Returning to those ’nduja-filled faux cinnamon buns I made a while back, or rather to the ’nduja itself, let me offer another suggestion for using that chili-pork spread: as an instant stuffing-cum-seasoning for a piece of meat.


Starting point: Pork belly from Flying Pigs Farm in Saratoga Springs, N.Y. (Edward Schneider for The Washington Post)


Phase two: Rolled and braised, with shallot, red peppers, wine and stock. (Edward Schneider for The Washington Post)

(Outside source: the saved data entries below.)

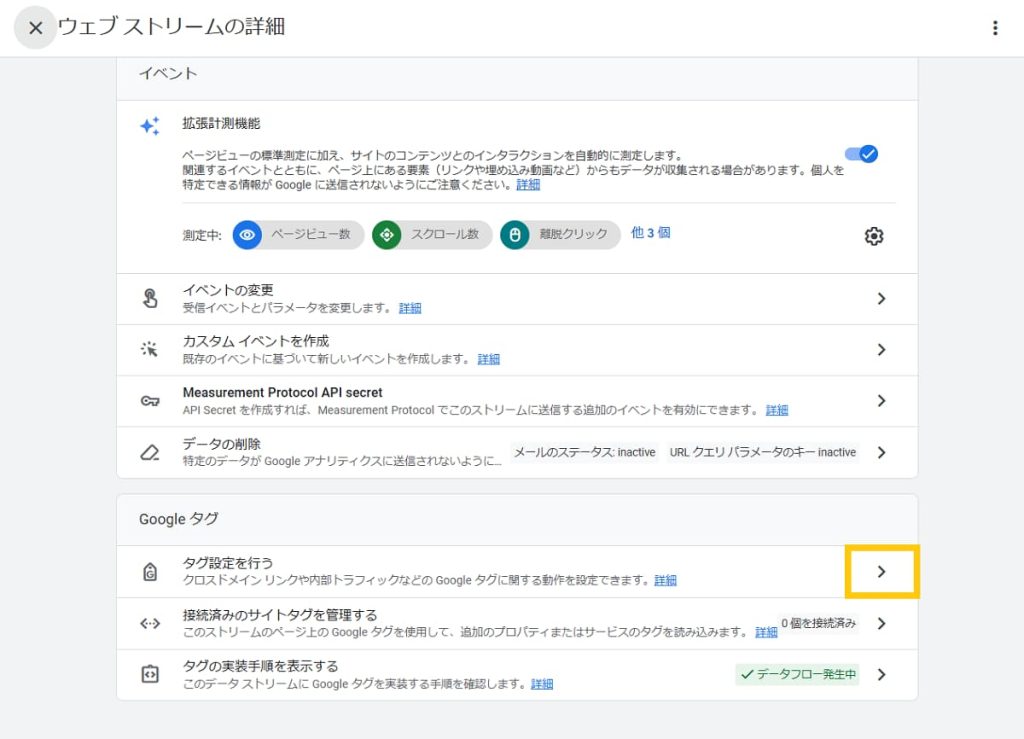This screenshot has width=1024, height=739.
Task: Click the key icon for API secret
Action: (x=149, y=401)
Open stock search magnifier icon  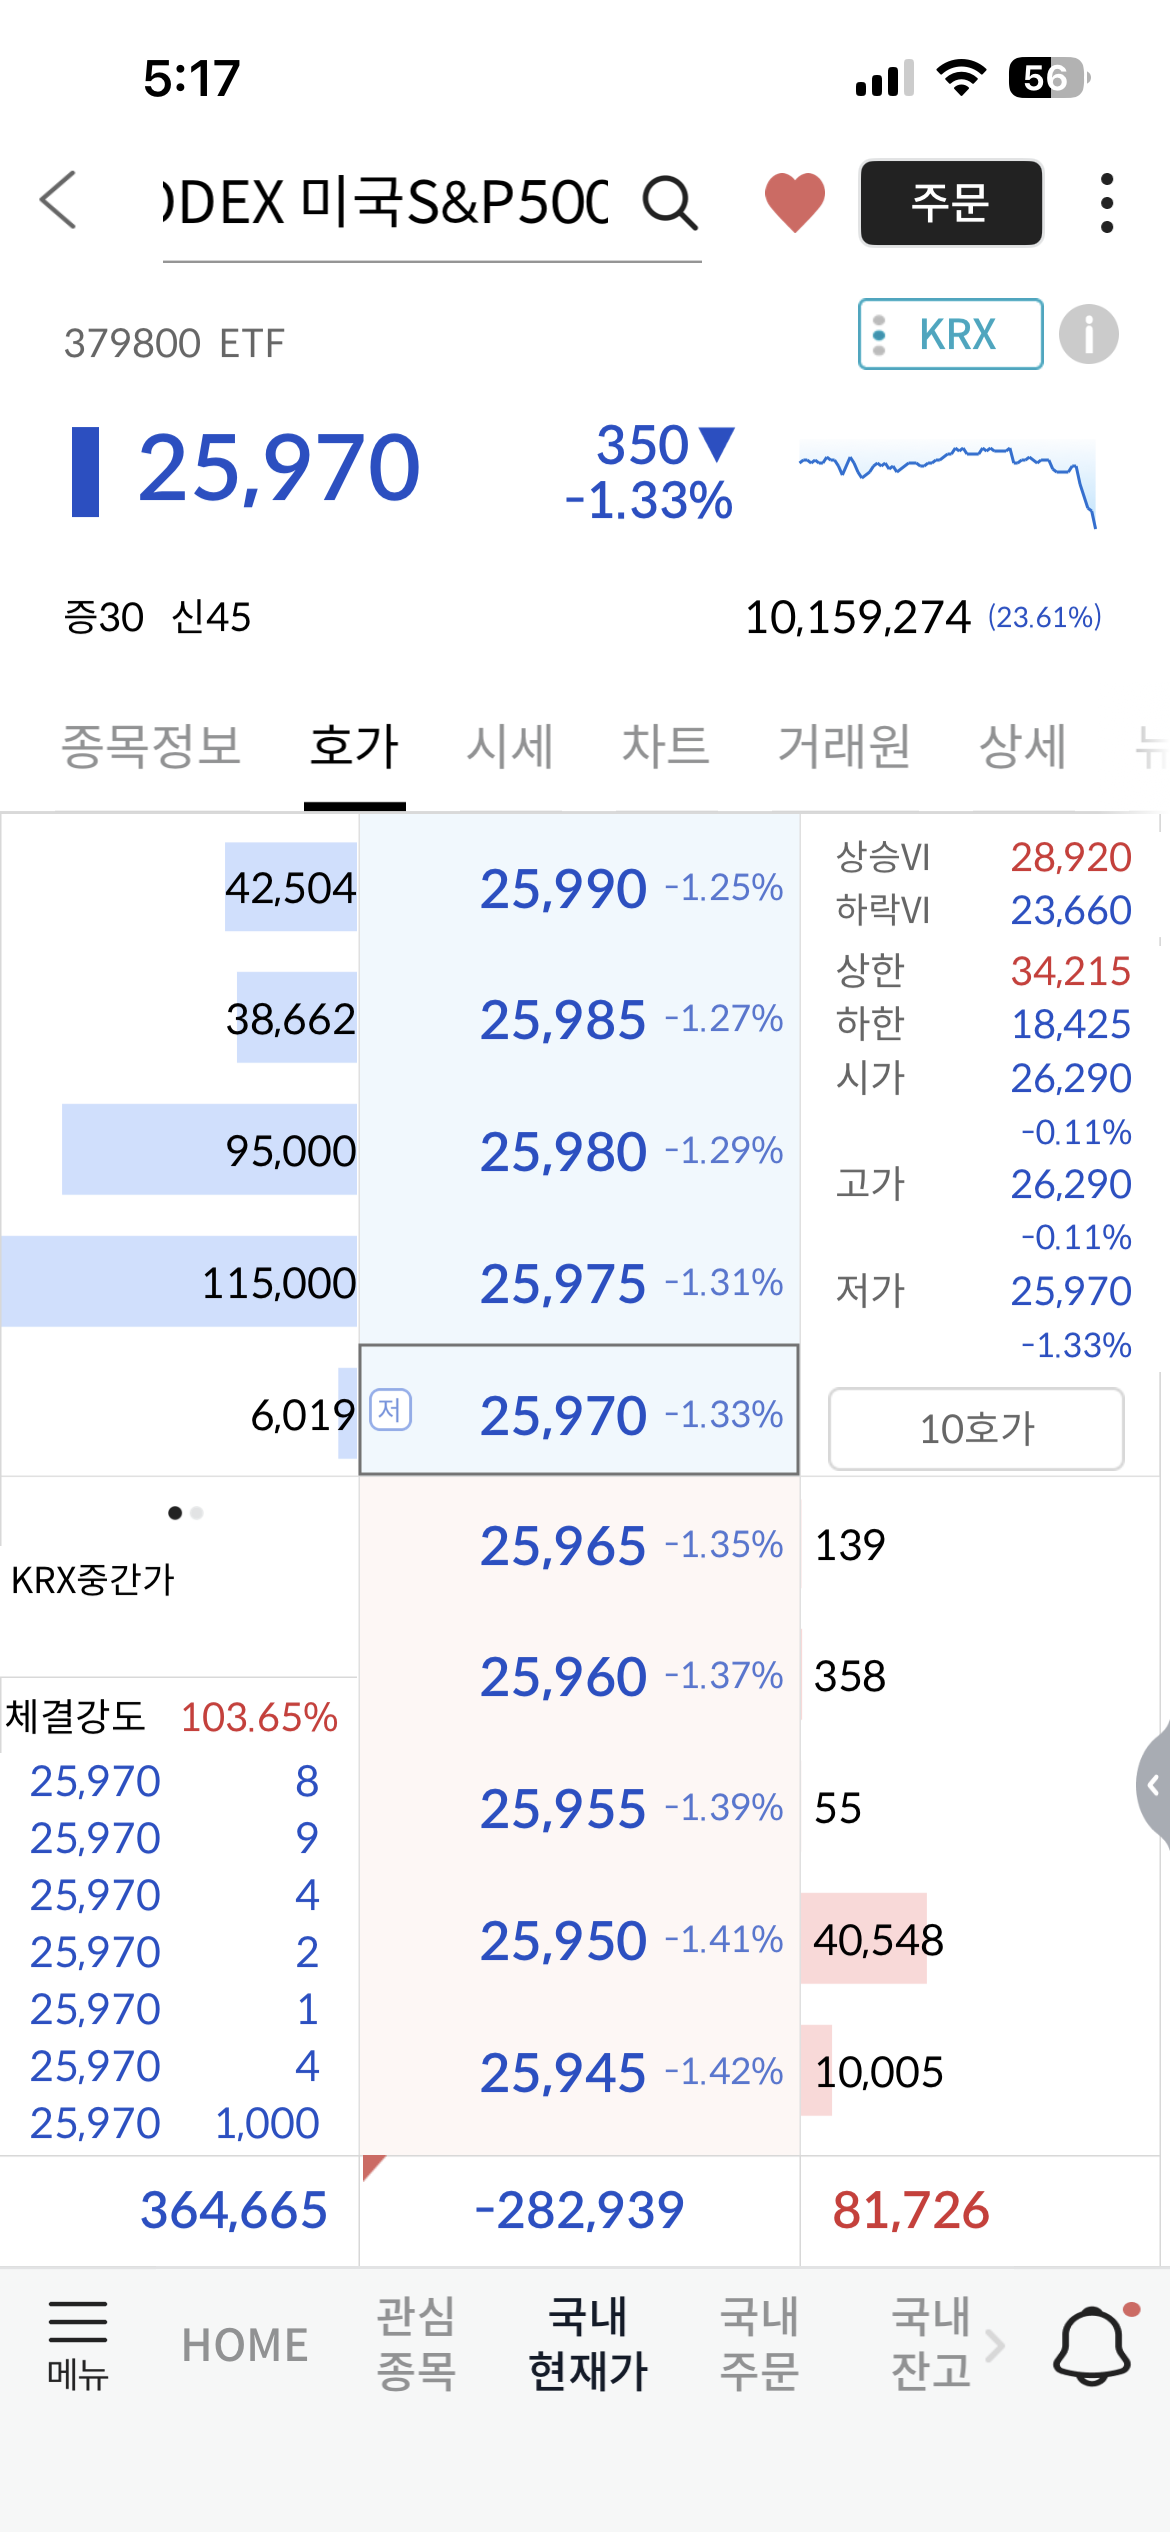(669, 203)
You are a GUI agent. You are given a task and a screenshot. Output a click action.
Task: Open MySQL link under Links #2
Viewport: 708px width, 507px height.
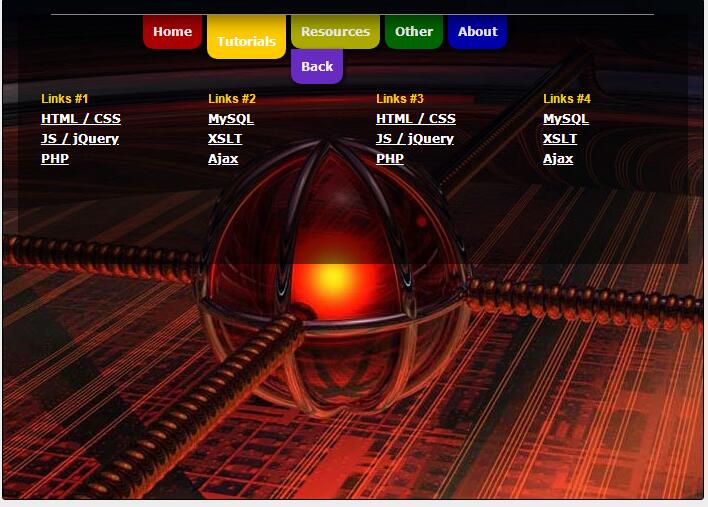tap(231, 119)
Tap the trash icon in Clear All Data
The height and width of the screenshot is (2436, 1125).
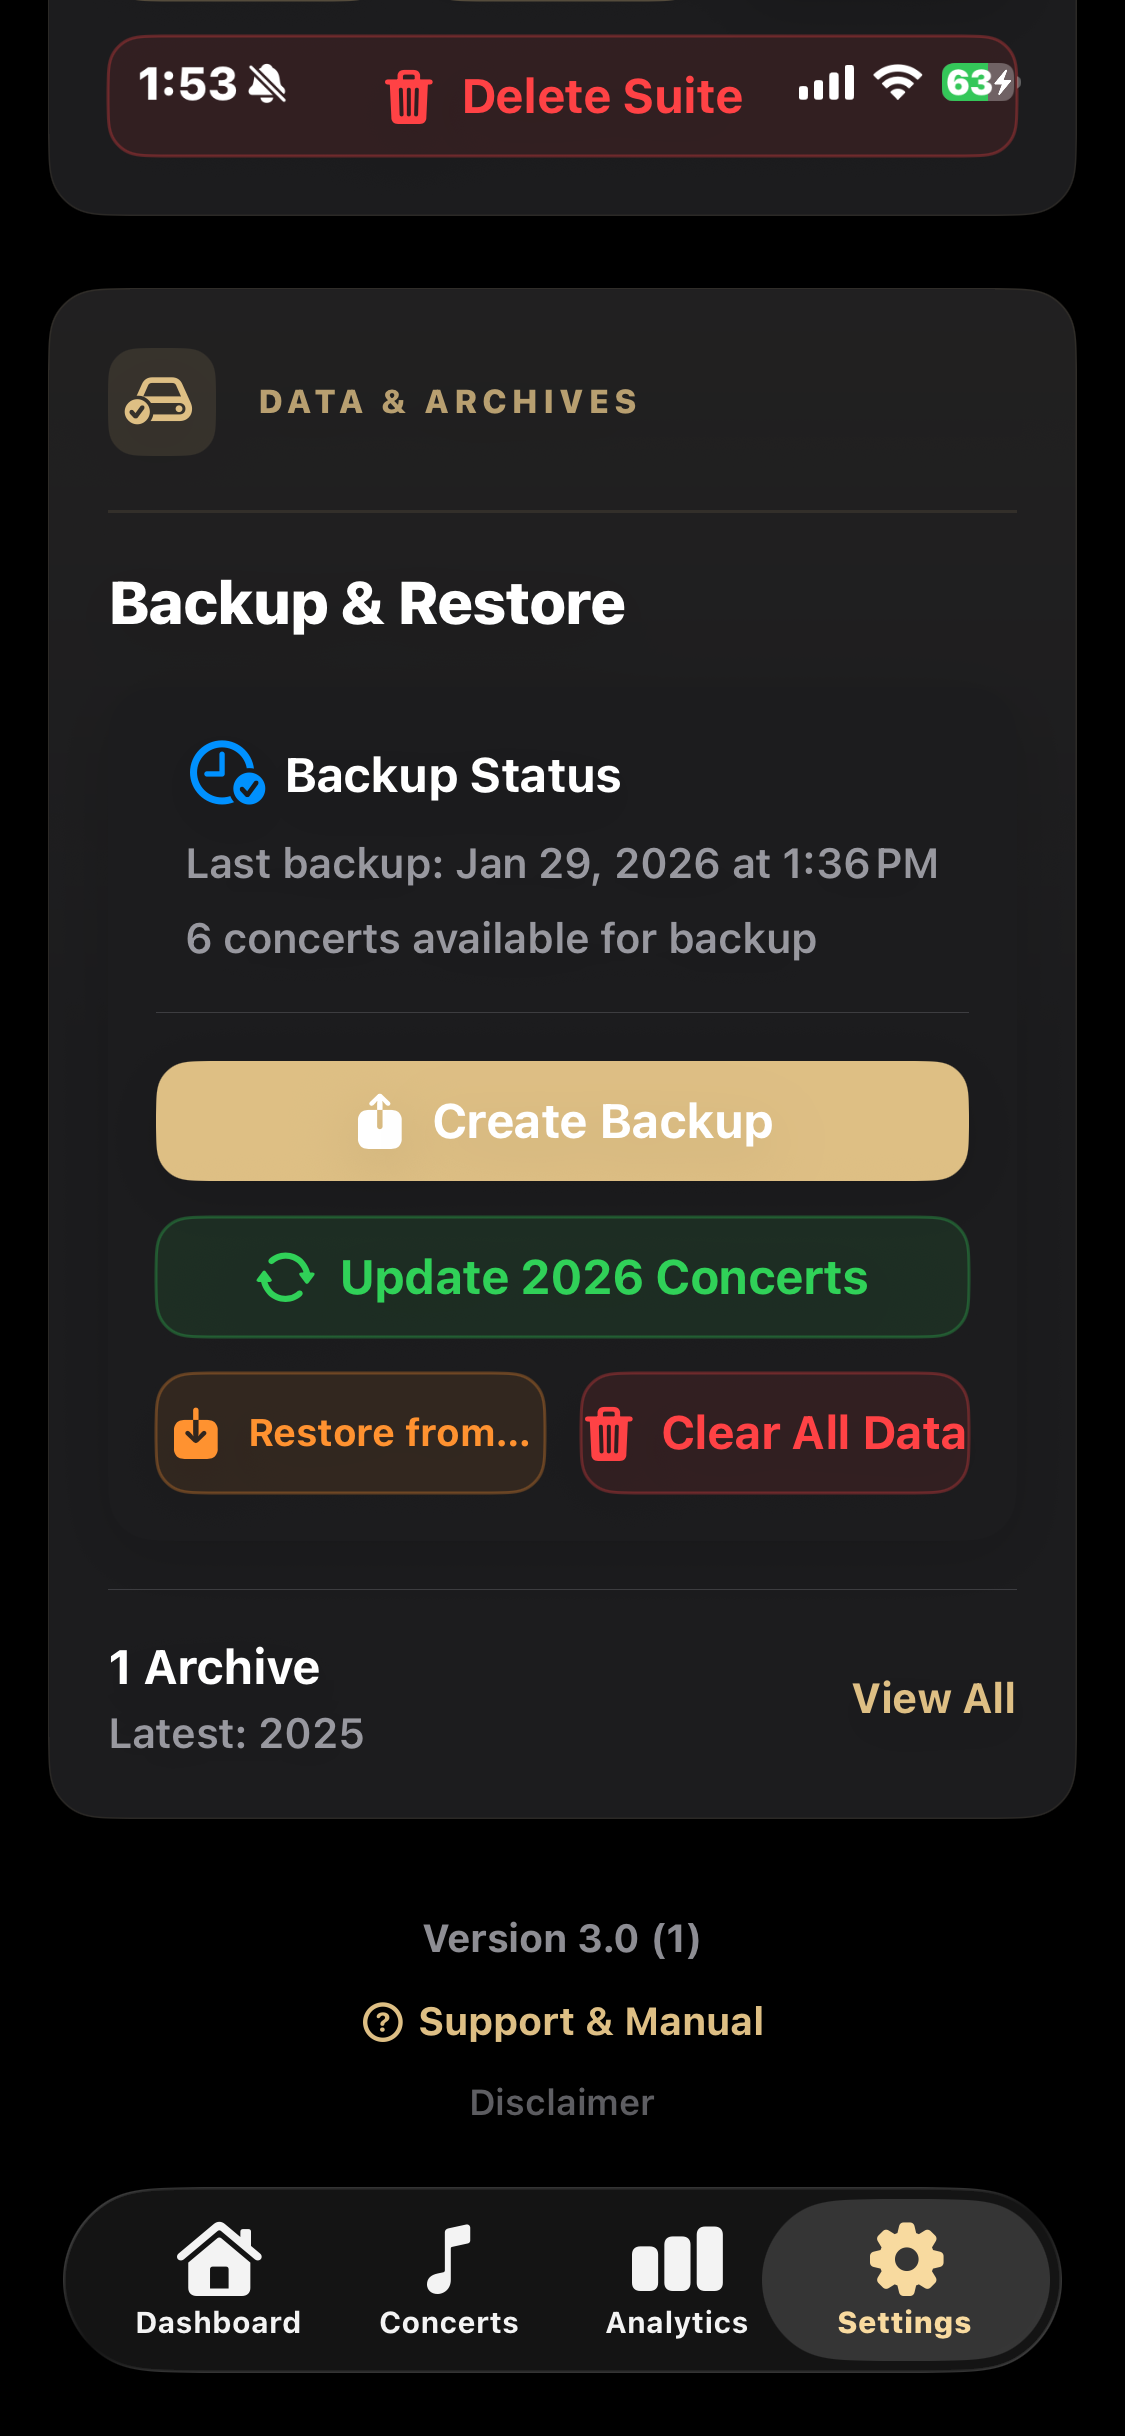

Rather than devising, say, an herb-spice-garlic-oil-salt-pepper mixture to rub into it before rolling, I simply smeared one side of the meat with soft, spicy, spread and tied it into a little cylinder (’nduja side in) before seasoning, browning and braising it over low heat in a covered straight-sided saute pan with a shallot, red peppers (a sweet echo of the hot chilies in the ’nduja), white wine and a splash of whatever stock I had in the fridge; it was chicken as it happened, but meat or vegetable would have been fine as well. If I hadn’t had any stock, I would have used water (perhaps along with port wine) and the outcome would have been hardly less delicious. Every now and again, I turned the meat and added a couple of tablespoons more stock.

After about 90 minutes, the pork belly was nice and tender and prettily glazed from the reduced juices. I could have cooked it for another half hour; it just would have been even softer. The ’nduja filling lived up to its promise. It enhanced every bite (the dish was perfect with mashed potatoes).


At the plate: Tender meat, enhanced by the ‘nduja from within. (Edward Schneider for The Washington Post)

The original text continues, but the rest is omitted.